For those unfamiliar with the concept of transhumanism, you can read more about it here from the Fountainhead of Knowledge, Wikipedia. Here’s a taste:
Transhumanism: (abbreviated as H+ or h+) is an international intellectual and cultural movement that affirms the possibility and desirability of fundamentally transforming the human condition by developing and making widely available technologies to greatly enhance human intellectual, physical, and psychological capacities.
The entire Iron Man franchise is packed with transhumanist themes, but number 3 lays it on the heaviest. (Unless it was more prevalent in #2, which I literally can’t make it through without falling asleep.) By the time we get to this movie in the trilogy it’s obvious there is little to no distinction between Tony Stark and the Iron Man suit.
The miniature arc reactor has been embedded in Stark’s chest since the first movie, but by Iron Man 3, the existential fusion of man + machine is complete. The suit isn’t a part of him, it is him just as much as his conscious mind and biological body are. Yes, the suit has the ability to carry out Tony’s orders independently as relayed by Jarvis and built-in AI, but when acting autonomously, the suit is portrayed as more of a silent-assassin character, separate from the Stark/Suit combo.
Here are a few points that struck me with the release of Iron Man 3:
1) Check out this movie poster. Iron Man is shown in a disheveled way, with a damaged suit and no helmet. It is significant to portray Iron Man in this manner, as it shows no clear point at which the suit ends and Tony begins. When there is no suit at all in the picture/scene, we see the man, Tony Stark. When the entire suit (helmet and all) is on screen, we see the hero, Iron Man. To portray Tony Stark as Iron Man in full armor but sans helmet–a mechanized knight in shining armor but with human face revealed–is to portray the epitome of the Transhuman Übermensch. This person is neither man, nor machine, but rather a transcendant being. He exists in a state beyond human, through technology. Both aspects (human + tech) are clearly present, yet without clear distinction.
Pepper Potts is depicted holding on to Tony/Iron Man, grasping the suit’s chest plate as if it were Stark’s own chest. Sections of the suit have been destroyed in battle, and its inner workings are revealed–mechanical bone, joints, and sinew perfectly resembling their biological counterparts. Portions of Tony’s bioskin is revealed to have been injured as well, echoing the damage done to Stark’s second skin, the suit.
Viewing the scene in three dimensions, we see a continuum of biological/technological beings. Iron Man is positioned with the (apparently) fully-human Pepper Potts in front of him while Stark’s fully-robotic fleet of Iron Man shells hover behind him. Visually, this serves to further solidify Stark’s existential status as not only-human, nor fully-machine. Here he is a class of his own: Transhuman.

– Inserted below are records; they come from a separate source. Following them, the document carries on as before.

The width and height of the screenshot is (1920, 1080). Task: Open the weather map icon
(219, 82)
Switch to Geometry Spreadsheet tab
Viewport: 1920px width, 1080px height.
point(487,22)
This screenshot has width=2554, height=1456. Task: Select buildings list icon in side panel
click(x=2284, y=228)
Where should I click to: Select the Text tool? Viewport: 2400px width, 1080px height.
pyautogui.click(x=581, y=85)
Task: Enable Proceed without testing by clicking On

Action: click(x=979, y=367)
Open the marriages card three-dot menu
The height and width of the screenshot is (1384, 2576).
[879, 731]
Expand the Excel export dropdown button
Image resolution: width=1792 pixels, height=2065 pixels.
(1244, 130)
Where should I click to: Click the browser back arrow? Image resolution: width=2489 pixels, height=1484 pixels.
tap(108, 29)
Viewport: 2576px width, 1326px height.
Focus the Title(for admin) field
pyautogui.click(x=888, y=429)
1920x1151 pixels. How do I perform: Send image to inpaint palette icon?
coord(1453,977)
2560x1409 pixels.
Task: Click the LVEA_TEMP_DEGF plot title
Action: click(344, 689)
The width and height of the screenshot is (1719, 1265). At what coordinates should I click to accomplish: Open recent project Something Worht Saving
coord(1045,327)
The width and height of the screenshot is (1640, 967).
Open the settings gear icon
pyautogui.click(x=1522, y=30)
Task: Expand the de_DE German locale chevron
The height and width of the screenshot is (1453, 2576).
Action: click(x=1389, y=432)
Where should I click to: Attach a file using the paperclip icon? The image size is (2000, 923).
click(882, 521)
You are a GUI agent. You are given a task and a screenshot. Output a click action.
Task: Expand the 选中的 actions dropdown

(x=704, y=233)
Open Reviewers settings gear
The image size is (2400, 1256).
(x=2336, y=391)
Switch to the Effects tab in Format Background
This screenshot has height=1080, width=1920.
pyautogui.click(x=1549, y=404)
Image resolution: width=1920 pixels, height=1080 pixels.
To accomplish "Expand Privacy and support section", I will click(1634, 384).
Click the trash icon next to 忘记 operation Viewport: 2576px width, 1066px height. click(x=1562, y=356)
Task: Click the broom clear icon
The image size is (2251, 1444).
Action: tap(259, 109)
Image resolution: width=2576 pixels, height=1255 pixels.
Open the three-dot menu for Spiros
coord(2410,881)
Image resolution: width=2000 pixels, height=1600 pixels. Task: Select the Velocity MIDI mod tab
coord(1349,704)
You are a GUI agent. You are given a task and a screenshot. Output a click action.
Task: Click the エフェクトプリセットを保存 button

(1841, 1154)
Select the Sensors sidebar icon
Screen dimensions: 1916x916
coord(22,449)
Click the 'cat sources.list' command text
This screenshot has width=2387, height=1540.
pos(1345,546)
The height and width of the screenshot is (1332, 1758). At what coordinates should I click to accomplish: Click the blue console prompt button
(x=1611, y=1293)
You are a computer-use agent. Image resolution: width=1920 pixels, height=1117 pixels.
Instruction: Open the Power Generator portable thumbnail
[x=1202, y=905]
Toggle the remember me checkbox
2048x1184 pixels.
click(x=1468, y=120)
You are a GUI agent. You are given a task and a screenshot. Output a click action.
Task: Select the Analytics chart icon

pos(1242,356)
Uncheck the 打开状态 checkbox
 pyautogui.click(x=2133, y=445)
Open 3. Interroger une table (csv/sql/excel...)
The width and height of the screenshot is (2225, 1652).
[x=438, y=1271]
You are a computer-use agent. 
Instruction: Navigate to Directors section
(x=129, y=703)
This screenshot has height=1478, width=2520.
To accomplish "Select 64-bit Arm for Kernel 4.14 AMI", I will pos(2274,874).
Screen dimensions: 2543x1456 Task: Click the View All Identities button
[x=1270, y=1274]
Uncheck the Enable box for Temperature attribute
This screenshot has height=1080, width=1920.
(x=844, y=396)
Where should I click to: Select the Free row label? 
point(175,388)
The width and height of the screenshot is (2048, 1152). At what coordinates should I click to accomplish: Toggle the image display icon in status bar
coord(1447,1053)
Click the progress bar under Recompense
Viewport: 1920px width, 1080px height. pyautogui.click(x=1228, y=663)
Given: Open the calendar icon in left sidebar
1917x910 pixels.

2) In the movie itself, there is a scene where Tony loses power mid-flight and crashes in the forest. There is one shot in particular that captures my point. As the camera films from above, the suit trails behind Tony as he trudges through the snow in search of safety and shelter. Here the suit isn’t just a piece of wrecked machinery, it is a representation of Tony’s inner self: frozen and deflated, but not yet defeated; in need of power, but not without potential. The Iron Man suit is a shadowy doppelgänger of a hitherto omnipotent Tony Stark. Again, the suit doesn’t represent a part of him, or an extension of him. The suit is him.
Iron Man raises interesting questions about the relationship between humans and technology, and provides a useful lens through which to view a possible future. If we are to responsibly shape tomorrow’s tech, we would do well to more fully examine today’s fiction. The Iron Man mythos is a great one, but do we want to see it made real?
Today, many hail “wearables” as the New Era’s next great tech trend. Google Glass and Fitbit Flex are current examples of this class of device and have intrigued tech journalists and consumers alike. I find the term “wearables” to be limiting, and instead prefer “embedded,” in order to denote a class of technology that will eventually range from smartwatches to consumer-grade nanotech.
I predict embedded tech will come to resemble some of what is portrayed in media such as Iron Man, but rather than becoming weaponized, the focus will be in two areas: the preservation of qualitative lived experiences and the quantification of routine activities.
It will be through embedded tech that we come to more closely know ourselves and what it is to live fully-actualized lives. For this is the promise of Transhumanism: to empower humans with capabilities far beyond the limits of our paleolithic bodies and unaugmented minds. Through technology we will become so radically connected with our inner humanity that we will transcend it.